不同提取方法获得的粉红单端孢菌电泳图谱如图3所示。不同提取方法均能获得菌体蛋白，且蛋白质的分子质量多集中在40～170 ku，但不同方法所获得的蛋白在凝胶电泳中的条带数目及清晰度均存在差异；超声-TCA-丙酮法、超声-TCA/丙酮-酚/SDS联合抽提法和TCA/丙酮-酚/SDS联合抽提法所得样品电泳条带数目最多、最清晰、分离效果较好，说明这3种方法提取的蛋白质纯度高、污染少；超声-磷酸-TCA-丙酮法条带也多，但清晰度低，背景模糊，说明含有较多杂质；超声-SDS法几乎无条带，其蛋白质分子都聚集于末端，说明获得的蛋白质被降解为小分子肽链。因此，从单向SDS-PAGE的比较结果可以看出，超声-TCA-丙酮法、超声-TCA/丙酮-酚/SDS联合抽提法和TCA/丙酮-酚/SDS联合抽提法效果较好。

图3 不同方法提取菌总蛋白质的SDS-PAGE图谱Fig.3 SDS-PAGE profiles of total proteins extracted by different methods

2.4 双向电泳分析

超声-TCA-丙酮法和超声-TCA/丙酮-酚/SDS联合抽提获取的粉红单端孢菌蛋白质，分别进行双向电泳得到的电泳图谱如图4所示。本次试验除了提取方法不同，其他试验条件完全一致。
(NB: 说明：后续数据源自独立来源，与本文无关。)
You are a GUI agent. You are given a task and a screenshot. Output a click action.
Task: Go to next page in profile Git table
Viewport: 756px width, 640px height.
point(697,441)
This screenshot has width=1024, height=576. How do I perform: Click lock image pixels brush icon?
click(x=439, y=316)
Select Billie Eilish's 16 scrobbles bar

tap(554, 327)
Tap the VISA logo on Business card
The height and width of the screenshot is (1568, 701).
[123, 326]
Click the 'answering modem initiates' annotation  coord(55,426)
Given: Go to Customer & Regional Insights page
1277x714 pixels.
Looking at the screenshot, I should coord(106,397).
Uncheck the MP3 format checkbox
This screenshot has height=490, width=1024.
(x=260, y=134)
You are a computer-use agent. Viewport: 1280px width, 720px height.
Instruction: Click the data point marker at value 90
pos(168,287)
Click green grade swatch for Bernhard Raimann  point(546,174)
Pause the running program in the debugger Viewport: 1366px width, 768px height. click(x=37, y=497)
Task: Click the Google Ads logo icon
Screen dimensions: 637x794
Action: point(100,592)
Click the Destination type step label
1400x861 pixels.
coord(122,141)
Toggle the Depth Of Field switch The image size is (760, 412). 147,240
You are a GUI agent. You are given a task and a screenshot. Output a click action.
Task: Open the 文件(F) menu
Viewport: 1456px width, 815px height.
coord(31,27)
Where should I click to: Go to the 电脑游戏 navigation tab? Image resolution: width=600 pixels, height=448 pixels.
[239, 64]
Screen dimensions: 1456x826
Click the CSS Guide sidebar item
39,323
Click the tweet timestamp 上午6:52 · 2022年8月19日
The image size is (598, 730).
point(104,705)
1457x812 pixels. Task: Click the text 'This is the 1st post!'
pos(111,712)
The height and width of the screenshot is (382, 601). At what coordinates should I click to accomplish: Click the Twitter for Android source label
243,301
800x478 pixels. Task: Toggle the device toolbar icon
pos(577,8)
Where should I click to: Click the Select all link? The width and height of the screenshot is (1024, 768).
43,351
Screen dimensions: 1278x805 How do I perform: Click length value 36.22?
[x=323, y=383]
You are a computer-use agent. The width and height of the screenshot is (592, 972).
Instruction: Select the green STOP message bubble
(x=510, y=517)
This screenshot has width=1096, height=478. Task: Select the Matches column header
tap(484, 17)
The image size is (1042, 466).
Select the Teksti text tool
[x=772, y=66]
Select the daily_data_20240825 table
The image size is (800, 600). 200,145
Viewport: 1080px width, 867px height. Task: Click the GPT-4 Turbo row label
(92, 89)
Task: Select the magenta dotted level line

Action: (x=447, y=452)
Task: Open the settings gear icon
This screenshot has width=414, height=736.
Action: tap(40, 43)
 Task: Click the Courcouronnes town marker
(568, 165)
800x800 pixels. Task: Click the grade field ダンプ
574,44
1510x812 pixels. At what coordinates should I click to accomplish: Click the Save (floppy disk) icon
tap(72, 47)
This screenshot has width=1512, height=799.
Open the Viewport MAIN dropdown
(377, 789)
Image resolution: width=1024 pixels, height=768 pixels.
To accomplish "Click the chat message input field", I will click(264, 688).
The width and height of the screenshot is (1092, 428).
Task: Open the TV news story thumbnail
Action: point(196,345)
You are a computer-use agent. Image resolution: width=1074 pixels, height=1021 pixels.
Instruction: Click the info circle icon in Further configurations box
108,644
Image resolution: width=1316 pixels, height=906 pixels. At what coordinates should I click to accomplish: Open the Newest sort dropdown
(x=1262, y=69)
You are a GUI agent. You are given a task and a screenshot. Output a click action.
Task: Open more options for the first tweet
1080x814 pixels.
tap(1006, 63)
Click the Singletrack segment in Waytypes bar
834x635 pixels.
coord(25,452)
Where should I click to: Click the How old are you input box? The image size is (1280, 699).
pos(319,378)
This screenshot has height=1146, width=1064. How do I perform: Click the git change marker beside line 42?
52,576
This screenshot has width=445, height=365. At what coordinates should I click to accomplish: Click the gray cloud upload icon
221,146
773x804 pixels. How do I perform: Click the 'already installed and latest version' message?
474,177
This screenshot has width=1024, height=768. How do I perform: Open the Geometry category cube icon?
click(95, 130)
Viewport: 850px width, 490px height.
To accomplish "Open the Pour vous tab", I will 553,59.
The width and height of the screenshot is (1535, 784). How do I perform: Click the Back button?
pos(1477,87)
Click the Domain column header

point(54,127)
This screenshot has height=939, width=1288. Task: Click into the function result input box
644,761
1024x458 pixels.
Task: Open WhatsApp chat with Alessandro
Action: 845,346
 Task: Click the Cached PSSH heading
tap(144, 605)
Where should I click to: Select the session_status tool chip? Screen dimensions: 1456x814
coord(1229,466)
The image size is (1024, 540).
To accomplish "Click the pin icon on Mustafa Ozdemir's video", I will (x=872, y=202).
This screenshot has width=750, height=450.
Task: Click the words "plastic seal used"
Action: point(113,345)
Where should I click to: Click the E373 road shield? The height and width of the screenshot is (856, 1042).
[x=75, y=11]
由图4可知，超声-TCA-丙酮法和超声-TCA/丙酮-酚/SDS联合抽提法均获得道了适合于双向电泳的蛋白质，但不同提取方法获得的蛋白质存在差异；超声-TCA-丙酮法得到的电泳图谱有642个蛋白质点，并且凝胶背景颜色较深、背景模糊、有许多纵条纹和横条纹，蛋白质点也有严重的拖尾现象；超声-TCA/丙酮-酚/SDS联合抽提法得到的电泳图谱有1 238个蛋白质点，凝胶背景干净、清晰、横条纹和纵条纹较少，也无严重的拖尾现象。根据超声-TCA-丙酮法和超声-TCA/丙酮-酚/SDS联合抽提法提取的2种蛋白质粉末的颜色可知，超声-TCA-丙酮法获得的蛋白质粉末较多，带有淡淡的粉红色，而超声-TCA/丙酮-酚/SDS联合抽提法得到的蛋白质粉末虽然少，但是粉末为纯白色干粉。通过双向电泳图谱分析可知，超声-TCA-丙酮法获得的图谱背景颜色含糊不清，有拖尾现象，说明蛋白质中可能有大量的色素等杂质是造成此现象的主要原因。因此，超声-TCA/丙酮-酚/SDS联合抽提法提取的粉红单端孢菌体蛋白质适合于该菌双向电泳体系，后续有关粉红单端孢菌蛋白质组学的研究将采用超声-TCA/丙酮-酚/SDS联合抽提法进行。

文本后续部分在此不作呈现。